Rather than place your distress calls to a dispatch operator, Verizon Wireless is looking to be the first carrier in the U.S. to allow its customers to instead text their SOS messages to a 911 operator. The move will not only be beneficial to those with disabilities–such as the deaf–but also will be invaluable in situations where calling and talking on the phone to a 911 dispatch operator may not be possible, such as in a dangerous situation where you’re hiding from an intruder or a violent person.
After learning about some situations where users were unable to call for help, the FCC had asked carriers to come together in 2010 to develop a solution for the digital age, but nothing had resulted as part of those talks until now.
VentureBeat had reported that in 2009, two girls who were trapped in a storm drain had updated their Facebook status before emergency help was summed.
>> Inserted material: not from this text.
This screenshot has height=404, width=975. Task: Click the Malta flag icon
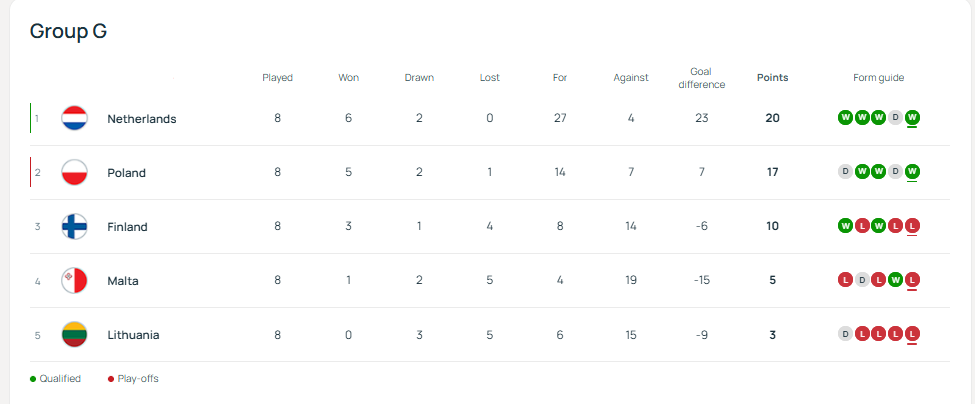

In a separate incident, a man who did not have enough battery life in his phone to dial for help had tweeted about a woman having a seizure hoping someone would radio for help.
So despite SMS falling to wayside due to advances such as Research in Motion’s beloved BBM (BlackBerry Messenger) or Apple’s iMessage, there is still a place for the aging technology. In situations where networks are congested and calls cannot be made–such as after a disaster–usually SMS systems can still be used. And as we’ve learned, SMS can be easier on battery life on phones as well.
Verizon’s system is expected to launch in 2013. Hopefully, with the 160-character limitations of SMS messages, Verizon’s system will also integrate location data from internal GPS radios that are common on today’s phones.